2017 June


1st June 2017by Alex0

What better place to start for my first blog post than Wimbledon? As a tennis player myself, tennis injuries have always been an interest to me and possibly also sparked my interest in physiotherapy to start with.

This year’s Wimbledon has been dogged by injury from the first round right through to the final. Notable casualties saw Queens champ Feliciano Lopez crash out in the first round as did entertainer/madman Nic Kyrigos, Nishikori and Djokovic followed with GB favourite Andy Murray concluding his 5 setter but visibly struggling with his recent hip problem.  Cilic failed to beat the great Roger Federer in the final and despite an injury timeout for treatment on his foot could not overhaul the Swiss.
Sadly the most horrific injury of the tournament goes to Bethanie Mattek-Sands. The American was two sets down when she slipped and fell. Screaming in pain we later found out she had suffered a dislocated patella and ruptured patella tendon. She will require an operation to repair the tendon with an immediate period of rest and immobilisation and after weeks of a cast / brace she will slowly be allowed to increase the movement in her knee.  In the early stages swelling management and range of movement is key.  Progressive strengthening, proprioception and balance exercises will continue until she can move into dynamic training, It is unlikely she will be able to pick up a racket and get back to the court for the best part of a year.  Although when initially looking at tennis you may assume wrist and shoulder injuries would be the most prevalent, the huge amount of fast intense footwork, cutting and change of direction will mean Mattek-Sands will have to endure a range of intense single leg loading and change of direction activity until she could consider going back to the competitive environment.  It is not all doom and gloom though. Previously cited as the injury to end a sports star’s career – others have returned but it will certainly be a hard slog.
Interestingly two articles have reviewed the injuries over a 16 and 9 year period at both the US Open (Sell et al., 2014) and Wimbledon (McCurdie et al., 2014) respectively.  Although now a few years old these articles show how:
  • The majority of injuries presenting at this tennis Grand Slam competition were pre-existing or recurrent, that is, occurred prior to arrival at Wimbledon.
  • Muscle and ligament injuries are the predominant type of acute injury in professional grass court tennis and, despite annual variability, appear to have increased in female players during the study period
  • Ligament and articular surface injuries are less common and vary little from year to year.

(McCurdie et al., 2017)

The image below taken from the study shows the common distribution of injuries throughout the body during the period of study.
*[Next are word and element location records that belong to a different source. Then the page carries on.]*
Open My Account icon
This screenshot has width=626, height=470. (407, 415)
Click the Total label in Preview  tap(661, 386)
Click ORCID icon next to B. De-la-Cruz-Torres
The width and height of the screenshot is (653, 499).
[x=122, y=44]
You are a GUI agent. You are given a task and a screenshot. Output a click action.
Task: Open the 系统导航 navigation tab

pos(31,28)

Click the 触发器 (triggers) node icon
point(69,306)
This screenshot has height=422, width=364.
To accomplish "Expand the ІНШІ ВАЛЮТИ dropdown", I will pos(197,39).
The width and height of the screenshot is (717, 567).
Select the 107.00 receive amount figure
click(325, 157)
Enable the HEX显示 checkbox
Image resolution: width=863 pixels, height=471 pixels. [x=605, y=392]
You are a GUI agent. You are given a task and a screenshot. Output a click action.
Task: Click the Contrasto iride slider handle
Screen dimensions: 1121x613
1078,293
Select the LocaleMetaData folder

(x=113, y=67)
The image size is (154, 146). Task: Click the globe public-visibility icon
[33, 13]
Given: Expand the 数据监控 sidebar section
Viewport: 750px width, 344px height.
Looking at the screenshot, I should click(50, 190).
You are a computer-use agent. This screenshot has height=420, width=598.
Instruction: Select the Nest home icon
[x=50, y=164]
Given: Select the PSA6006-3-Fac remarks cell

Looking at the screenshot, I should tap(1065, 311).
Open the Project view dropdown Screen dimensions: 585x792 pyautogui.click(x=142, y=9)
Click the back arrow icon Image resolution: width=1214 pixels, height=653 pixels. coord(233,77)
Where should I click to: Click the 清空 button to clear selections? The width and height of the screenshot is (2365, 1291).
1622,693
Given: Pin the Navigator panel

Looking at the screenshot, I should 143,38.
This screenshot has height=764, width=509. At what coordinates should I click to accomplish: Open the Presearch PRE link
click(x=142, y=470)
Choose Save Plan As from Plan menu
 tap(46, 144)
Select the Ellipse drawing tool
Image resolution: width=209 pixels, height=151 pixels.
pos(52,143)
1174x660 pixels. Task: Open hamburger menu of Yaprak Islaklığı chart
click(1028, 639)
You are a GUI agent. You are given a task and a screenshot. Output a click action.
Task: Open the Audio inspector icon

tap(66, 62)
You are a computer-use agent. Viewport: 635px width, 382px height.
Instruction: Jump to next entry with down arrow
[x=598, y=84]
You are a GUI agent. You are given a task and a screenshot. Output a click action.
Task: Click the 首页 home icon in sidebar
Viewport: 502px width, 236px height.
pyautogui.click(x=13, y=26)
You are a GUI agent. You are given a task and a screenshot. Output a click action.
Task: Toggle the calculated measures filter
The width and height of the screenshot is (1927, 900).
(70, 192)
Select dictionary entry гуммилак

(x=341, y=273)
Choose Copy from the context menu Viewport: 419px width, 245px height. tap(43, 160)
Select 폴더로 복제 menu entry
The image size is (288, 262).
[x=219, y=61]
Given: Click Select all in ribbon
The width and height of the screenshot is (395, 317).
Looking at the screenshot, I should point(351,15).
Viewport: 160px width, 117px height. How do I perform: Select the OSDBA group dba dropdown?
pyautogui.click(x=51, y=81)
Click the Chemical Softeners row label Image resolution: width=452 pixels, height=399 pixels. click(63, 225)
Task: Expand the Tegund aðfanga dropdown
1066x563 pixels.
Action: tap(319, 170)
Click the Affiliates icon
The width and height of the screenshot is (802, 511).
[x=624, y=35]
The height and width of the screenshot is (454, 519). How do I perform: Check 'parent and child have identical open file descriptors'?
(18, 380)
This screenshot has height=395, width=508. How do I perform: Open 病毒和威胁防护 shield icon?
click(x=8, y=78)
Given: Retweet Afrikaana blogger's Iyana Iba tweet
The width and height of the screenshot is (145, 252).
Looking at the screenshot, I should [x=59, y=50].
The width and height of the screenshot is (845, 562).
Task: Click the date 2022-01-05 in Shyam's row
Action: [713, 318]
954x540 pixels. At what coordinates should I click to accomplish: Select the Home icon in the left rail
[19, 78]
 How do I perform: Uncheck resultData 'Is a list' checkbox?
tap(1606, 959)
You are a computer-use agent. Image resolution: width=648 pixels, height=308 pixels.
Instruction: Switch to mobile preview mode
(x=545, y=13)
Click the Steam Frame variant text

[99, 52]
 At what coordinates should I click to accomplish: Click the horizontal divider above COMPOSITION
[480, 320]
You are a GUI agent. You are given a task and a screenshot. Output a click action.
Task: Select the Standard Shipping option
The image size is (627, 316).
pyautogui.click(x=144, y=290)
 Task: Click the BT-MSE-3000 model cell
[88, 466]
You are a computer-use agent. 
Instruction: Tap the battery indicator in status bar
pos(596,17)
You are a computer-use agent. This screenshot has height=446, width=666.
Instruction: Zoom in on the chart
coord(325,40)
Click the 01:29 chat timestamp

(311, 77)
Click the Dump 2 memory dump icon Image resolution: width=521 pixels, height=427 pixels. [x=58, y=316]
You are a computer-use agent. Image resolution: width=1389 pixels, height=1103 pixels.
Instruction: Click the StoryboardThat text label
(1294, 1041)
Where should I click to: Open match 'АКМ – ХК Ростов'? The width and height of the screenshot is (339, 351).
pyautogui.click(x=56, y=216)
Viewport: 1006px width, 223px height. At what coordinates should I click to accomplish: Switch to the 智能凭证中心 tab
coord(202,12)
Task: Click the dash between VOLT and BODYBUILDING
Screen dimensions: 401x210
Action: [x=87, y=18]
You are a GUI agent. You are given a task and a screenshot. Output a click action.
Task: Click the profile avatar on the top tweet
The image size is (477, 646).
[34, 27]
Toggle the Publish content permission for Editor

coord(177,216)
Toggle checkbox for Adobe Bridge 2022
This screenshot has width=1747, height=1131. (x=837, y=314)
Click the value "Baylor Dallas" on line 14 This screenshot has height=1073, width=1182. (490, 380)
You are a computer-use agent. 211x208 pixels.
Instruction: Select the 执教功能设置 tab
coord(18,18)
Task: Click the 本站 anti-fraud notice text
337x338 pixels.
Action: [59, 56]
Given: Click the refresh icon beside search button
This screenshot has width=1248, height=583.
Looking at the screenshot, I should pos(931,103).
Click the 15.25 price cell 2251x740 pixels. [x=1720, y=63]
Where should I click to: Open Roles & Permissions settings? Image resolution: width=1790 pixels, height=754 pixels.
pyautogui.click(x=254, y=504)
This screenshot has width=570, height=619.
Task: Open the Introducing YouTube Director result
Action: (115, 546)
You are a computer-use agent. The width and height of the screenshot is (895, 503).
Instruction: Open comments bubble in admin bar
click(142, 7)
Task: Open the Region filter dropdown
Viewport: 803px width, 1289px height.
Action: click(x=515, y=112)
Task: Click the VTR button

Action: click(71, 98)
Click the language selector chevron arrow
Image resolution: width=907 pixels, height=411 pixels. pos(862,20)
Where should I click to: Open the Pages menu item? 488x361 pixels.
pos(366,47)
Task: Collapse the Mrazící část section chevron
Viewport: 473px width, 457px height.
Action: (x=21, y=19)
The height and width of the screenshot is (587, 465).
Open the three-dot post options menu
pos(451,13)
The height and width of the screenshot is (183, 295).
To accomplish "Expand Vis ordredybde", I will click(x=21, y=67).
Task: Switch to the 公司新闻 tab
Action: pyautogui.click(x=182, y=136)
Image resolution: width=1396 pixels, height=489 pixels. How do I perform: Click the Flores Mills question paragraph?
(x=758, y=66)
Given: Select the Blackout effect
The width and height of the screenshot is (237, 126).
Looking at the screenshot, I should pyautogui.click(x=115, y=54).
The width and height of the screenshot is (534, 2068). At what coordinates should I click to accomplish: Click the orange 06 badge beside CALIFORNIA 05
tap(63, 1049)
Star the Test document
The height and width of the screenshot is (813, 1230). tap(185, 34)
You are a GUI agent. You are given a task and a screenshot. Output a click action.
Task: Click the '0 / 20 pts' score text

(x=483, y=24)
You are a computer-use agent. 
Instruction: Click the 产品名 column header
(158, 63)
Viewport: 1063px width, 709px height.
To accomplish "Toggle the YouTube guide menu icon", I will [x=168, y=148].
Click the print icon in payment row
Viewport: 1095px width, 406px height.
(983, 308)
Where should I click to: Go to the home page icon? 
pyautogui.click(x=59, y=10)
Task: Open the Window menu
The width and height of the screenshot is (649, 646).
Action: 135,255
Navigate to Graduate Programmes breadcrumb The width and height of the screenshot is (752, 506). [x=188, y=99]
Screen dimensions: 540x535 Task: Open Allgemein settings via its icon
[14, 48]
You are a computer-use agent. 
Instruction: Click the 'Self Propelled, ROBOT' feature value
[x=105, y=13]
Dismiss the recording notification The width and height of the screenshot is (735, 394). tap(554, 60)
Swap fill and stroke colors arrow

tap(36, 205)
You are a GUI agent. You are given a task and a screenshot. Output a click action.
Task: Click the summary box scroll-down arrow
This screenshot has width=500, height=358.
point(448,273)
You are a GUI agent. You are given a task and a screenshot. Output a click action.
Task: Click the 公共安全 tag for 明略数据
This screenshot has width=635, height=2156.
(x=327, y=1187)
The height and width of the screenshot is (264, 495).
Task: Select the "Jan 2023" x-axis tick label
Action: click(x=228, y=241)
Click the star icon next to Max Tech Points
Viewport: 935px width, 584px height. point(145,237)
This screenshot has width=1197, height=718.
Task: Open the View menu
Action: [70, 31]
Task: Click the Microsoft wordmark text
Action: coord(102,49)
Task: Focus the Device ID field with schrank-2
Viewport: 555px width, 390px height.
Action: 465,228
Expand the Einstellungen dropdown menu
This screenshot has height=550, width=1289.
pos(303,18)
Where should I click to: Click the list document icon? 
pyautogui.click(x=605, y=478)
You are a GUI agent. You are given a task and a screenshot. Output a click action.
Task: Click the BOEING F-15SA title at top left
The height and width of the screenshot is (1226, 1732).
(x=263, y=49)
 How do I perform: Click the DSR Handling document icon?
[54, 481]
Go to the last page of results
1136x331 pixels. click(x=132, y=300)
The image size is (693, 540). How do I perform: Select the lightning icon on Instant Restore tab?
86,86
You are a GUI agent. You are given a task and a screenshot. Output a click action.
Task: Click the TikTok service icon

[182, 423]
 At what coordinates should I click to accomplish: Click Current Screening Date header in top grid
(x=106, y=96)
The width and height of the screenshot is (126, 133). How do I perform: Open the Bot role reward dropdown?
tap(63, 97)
We also know that the grass is far firmer than it has been in years gone by, and with a particularly dry tournament this year we may find Wimbledon’s injuries are far more similar to those of the other slams.  Previously with more slipping on damp grass or moving from an area of wear to the fresh grass outside the court has created a problem that the other slams don’t have to contend with.  Although this will remain, the roof now on Centre and soon to be Court 1 will definitely change the dynamics of injuries moving forward.


McCurdie, I., Smith, S., Bell, P.H. and Batt, M.E., 2017. Tennis injury data from The Championships, Wimbledon, from 2003 to 2012. Br J Sports Med51(7), pp.607-611.
Sell, K., Hainline, B., Yorio, M. and Kovacs, M., 2014. Injury trend analysis from the US Open Tennis Championships between 1994 and 2009. Br J Sports Med48(7), pp.546-551.